* **Supplied material**:
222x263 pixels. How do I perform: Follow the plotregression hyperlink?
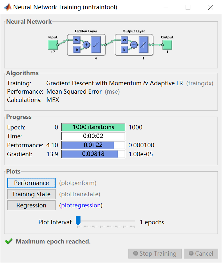coord(81,205)
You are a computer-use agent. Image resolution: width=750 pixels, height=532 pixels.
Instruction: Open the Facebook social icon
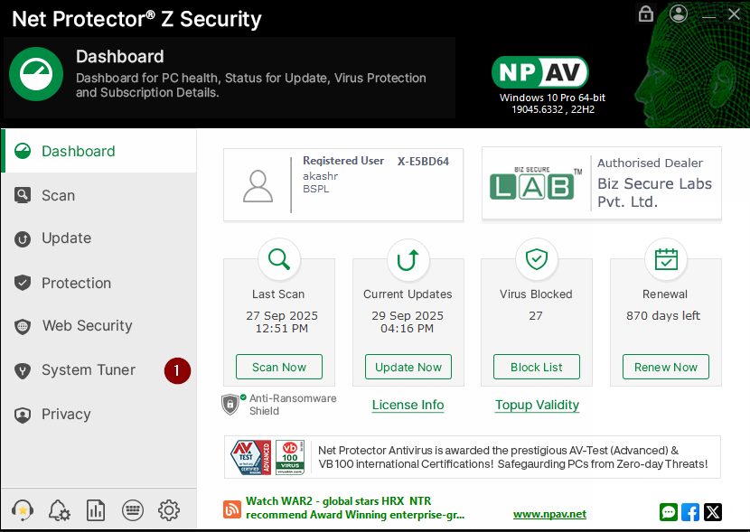[690, 512]
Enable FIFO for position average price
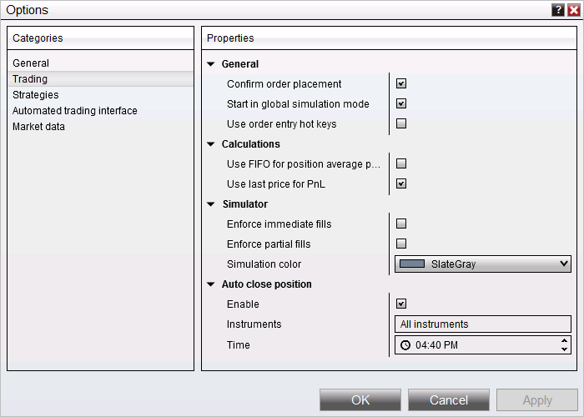This screenshot has height=417, width=584. coord(401,164)
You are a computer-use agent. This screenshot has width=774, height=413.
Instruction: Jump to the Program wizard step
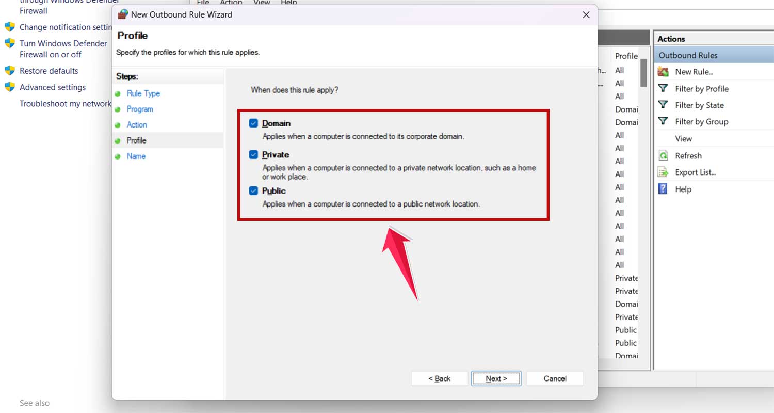140,109
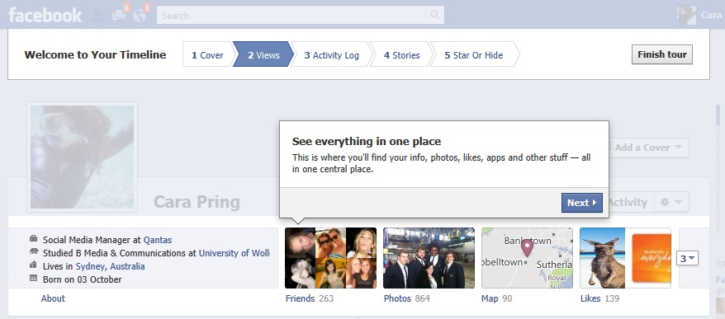The width and height of the screenshot is (725, 319).
Task: Open the notifications globe icon
Action: coord(140,16)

* **Assignment**:
All records above are to be output verbatim, with their pictures omitted.

* **Result below**:
222x263 pixels. How do I perform: Follow the plotregression hyperlink?
coord(81,205)
You are a computer-use agent. Image resolution: width=750 pixels, height=532 pixels.
Instruction: Open the Facebook social icon
[690, 512]
Enable FIFO for position average price
This screenshot has height=417, width=584. coord(401,164)
You are a computer-use agent. This screenshot has width=774, height=413.
Instruction: Jump to the Program wizard step
140,109
The width and height of the screenshot is (725, 319).
Task: Open the notifications globe icon
Action: coord(140,16)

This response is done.